___ Extracted records ___
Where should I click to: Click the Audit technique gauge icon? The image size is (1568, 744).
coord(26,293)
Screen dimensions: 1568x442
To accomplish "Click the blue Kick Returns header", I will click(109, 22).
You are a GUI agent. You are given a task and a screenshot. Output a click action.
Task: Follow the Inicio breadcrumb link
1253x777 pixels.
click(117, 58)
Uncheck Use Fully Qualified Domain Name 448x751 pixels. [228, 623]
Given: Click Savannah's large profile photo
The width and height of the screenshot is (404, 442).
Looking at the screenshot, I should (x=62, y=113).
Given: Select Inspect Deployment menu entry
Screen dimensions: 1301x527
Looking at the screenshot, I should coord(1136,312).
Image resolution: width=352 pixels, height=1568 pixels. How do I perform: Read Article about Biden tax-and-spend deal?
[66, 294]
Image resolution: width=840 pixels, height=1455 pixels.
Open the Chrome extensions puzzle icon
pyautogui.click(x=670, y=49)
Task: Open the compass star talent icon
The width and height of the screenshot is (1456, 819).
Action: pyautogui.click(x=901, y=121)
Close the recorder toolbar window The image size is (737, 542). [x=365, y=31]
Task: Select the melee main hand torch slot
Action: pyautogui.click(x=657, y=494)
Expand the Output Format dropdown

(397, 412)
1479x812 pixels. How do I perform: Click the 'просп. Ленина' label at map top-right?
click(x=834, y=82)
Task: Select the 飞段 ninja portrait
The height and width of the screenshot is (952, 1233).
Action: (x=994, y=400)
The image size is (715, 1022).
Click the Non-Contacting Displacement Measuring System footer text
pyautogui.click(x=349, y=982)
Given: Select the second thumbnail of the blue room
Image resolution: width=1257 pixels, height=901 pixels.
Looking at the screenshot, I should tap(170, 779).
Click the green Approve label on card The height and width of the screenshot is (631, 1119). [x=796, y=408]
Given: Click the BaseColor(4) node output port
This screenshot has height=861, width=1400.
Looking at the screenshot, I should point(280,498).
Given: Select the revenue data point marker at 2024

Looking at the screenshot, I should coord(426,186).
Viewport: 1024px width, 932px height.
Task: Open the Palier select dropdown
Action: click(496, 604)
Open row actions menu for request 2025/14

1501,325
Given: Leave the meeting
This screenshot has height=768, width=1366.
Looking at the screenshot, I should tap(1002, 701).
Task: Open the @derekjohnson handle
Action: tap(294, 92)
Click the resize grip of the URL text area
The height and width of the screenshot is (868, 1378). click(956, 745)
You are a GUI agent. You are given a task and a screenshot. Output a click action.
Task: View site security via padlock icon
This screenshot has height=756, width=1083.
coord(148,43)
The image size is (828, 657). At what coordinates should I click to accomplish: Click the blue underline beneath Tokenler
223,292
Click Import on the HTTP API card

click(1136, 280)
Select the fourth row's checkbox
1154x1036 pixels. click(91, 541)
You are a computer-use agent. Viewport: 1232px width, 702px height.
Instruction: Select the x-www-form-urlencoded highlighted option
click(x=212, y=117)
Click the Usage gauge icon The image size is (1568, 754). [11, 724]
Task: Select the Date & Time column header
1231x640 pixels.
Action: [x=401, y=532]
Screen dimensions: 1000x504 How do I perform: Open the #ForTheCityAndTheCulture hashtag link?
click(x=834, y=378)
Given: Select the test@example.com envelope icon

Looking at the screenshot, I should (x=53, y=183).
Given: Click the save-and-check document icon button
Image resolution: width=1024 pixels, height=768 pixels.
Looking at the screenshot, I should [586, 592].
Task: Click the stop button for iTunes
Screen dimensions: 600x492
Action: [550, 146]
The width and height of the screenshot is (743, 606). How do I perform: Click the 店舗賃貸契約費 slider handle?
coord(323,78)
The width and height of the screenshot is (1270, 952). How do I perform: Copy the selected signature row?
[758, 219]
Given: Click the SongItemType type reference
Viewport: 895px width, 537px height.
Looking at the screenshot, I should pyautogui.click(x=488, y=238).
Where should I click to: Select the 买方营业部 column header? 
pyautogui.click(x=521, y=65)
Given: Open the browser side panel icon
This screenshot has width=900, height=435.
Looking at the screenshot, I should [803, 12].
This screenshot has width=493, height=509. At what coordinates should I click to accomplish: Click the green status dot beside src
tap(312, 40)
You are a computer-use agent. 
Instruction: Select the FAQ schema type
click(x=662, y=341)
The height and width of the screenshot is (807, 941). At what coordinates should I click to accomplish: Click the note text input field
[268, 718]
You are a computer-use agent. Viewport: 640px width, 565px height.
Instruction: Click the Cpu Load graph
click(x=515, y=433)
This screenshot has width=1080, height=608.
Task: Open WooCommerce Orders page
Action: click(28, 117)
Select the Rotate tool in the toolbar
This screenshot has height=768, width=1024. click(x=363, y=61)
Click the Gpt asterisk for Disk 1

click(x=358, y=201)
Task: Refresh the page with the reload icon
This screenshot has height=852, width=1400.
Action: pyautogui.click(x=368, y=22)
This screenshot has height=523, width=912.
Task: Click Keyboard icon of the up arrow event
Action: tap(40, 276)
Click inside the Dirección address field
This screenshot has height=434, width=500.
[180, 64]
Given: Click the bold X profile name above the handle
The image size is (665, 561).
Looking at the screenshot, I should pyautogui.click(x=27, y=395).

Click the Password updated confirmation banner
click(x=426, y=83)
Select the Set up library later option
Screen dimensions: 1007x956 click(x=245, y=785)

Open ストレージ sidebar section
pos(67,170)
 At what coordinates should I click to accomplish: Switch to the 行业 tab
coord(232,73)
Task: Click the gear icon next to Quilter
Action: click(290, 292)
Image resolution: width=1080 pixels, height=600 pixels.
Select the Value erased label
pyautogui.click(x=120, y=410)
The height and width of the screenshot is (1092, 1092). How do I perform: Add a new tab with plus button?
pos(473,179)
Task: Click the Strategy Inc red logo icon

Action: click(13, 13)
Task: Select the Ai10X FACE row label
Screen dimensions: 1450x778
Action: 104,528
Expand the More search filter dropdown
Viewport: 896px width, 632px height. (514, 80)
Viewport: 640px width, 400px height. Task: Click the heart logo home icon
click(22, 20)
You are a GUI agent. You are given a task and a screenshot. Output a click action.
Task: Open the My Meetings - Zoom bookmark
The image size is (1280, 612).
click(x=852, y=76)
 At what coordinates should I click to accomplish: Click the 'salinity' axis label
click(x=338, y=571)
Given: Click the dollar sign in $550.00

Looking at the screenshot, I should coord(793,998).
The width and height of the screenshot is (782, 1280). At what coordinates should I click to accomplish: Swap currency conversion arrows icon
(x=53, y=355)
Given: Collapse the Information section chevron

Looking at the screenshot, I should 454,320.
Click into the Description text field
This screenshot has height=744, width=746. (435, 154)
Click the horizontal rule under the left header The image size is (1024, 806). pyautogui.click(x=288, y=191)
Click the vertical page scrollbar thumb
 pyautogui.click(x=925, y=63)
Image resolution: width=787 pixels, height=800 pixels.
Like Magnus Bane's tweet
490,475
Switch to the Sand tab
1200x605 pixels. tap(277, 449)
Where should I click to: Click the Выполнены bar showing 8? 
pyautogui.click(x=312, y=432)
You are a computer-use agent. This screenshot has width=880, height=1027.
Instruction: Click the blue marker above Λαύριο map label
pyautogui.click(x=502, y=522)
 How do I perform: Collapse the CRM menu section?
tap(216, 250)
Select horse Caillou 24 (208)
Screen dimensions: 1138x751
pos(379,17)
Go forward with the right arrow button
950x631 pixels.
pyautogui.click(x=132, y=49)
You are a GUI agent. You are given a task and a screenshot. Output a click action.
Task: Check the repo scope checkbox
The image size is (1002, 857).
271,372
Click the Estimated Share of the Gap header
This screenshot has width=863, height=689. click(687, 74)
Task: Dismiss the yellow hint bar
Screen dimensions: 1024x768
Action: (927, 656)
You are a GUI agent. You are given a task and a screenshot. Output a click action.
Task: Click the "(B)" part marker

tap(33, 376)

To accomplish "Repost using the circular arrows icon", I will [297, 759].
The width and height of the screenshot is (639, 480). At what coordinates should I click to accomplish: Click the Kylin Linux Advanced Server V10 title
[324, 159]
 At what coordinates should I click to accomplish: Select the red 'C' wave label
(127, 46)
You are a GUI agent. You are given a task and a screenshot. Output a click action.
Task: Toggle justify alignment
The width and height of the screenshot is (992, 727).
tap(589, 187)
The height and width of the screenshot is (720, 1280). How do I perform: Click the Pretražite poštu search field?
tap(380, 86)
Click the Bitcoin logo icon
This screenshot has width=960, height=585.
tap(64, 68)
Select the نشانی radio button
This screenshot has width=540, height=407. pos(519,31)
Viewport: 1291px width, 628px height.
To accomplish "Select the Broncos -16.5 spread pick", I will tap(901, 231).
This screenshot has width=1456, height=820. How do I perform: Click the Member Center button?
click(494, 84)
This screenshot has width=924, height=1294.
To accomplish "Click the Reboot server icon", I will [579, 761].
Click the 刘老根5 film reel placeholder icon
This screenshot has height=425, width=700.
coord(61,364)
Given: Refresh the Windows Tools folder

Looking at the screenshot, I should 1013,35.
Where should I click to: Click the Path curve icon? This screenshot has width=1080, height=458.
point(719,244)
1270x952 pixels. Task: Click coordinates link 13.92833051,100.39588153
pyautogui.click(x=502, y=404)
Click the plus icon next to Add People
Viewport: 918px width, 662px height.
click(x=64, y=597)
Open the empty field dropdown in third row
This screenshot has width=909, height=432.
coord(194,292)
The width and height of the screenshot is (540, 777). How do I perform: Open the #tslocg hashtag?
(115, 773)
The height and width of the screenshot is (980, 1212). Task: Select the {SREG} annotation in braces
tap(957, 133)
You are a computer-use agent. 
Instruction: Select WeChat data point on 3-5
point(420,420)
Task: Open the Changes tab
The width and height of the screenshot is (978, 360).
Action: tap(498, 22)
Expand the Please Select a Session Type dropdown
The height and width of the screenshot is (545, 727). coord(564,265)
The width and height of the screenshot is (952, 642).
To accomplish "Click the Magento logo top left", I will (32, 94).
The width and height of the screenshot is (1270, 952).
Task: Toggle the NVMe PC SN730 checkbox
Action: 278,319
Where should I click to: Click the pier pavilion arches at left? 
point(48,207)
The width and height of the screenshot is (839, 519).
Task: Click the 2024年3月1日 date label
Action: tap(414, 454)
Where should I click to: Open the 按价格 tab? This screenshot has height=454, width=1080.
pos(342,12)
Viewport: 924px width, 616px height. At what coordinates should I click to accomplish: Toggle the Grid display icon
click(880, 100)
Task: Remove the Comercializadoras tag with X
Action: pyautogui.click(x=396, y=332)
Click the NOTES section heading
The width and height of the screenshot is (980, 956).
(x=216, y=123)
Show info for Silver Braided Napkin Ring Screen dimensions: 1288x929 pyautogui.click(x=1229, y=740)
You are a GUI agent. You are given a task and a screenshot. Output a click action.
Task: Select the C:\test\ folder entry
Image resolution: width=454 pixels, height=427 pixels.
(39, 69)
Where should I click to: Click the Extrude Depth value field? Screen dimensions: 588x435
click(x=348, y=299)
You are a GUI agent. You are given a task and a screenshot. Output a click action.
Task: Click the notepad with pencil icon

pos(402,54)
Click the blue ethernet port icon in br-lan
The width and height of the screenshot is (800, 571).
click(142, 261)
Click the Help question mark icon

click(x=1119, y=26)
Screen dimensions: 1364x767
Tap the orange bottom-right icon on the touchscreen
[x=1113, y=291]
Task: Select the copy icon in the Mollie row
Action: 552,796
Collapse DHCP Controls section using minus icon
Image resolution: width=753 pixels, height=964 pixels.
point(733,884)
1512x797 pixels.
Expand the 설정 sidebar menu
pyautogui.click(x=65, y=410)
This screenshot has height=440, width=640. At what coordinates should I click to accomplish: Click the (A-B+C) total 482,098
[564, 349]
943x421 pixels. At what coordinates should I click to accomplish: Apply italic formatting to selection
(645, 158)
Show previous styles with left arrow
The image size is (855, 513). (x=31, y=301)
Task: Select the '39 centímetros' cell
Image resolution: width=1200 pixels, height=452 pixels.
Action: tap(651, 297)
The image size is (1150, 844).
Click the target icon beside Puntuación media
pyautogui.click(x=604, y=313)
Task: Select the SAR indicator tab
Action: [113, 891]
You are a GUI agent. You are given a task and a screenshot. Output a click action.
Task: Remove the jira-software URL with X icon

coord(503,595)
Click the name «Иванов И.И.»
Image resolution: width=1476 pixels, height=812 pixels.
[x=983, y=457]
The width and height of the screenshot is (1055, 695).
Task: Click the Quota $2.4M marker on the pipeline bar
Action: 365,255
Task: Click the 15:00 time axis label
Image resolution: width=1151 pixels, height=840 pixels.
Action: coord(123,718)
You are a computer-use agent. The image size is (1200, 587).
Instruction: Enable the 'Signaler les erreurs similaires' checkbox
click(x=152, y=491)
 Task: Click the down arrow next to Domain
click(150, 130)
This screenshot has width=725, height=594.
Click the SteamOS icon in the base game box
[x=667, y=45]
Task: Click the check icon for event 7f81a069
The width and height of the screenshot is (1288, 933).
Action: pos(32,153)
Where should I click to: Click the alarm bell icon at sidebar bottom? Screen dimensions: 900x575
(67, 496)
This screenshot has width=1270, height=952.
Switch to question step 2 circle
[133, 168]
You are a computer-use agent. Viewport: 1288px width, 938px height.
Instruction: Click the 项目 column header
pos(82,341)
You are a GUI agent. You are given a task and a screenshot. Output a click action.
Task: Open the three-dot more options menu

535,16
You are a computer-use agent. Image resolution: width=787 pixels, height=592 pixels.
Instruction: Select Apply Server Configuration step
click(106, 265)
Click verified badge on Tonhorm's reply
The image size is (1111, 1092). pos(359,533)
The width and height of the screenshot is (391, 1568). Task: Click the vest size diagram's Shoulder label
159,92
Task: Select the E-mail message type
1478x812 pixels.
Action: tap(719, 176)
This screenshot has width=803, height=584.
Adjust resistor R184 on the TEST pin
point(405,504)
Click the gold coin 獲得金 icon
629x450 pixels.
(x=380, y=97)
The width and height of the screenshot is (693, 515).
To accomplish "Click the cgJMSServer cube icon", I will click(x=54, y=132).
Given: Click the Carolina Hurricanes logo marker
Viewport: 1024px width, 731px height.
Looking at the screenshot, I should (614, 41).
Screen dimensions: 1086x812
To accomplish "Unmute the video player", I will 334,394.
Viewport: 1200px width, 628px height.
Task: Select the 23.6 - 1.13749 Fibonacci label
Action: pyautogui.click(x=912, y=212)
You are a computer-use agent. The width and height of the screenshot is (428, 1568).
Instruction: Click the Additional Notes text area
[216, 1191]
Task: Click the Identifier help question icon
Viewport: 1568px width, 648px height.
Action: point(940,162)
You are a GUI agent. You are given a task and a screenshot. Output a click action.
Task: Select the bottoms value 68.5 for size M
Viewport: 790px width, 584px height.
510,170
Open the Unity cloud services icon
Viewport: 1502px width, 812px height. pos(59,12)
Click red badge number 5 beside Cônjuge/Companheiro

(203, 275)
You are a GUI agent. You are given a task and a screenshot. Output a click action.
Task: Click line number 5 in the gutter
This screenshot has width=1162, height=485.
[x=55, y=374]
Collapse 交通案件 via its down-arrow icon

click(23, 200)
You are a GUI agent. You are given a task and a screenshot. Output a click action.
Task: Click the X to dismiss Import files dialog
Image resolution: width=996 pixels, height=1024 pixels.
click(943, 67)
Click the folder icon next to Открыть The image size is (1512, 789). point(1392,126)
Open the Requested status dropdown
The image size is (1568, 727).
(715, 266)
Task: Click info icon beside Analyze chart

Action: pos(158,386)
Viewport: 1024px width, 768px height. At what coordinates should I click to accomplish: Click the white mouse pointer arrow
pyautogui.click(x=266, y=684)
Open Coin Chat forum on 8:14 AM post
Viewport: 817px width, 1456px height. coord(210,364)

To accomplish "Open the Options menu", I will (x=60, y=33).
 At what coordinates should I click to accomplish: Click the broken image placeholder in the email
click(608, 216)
___
What the task asks –
Determine how many lines of the records above contain the word "entry", and report only that number.

Reply –
2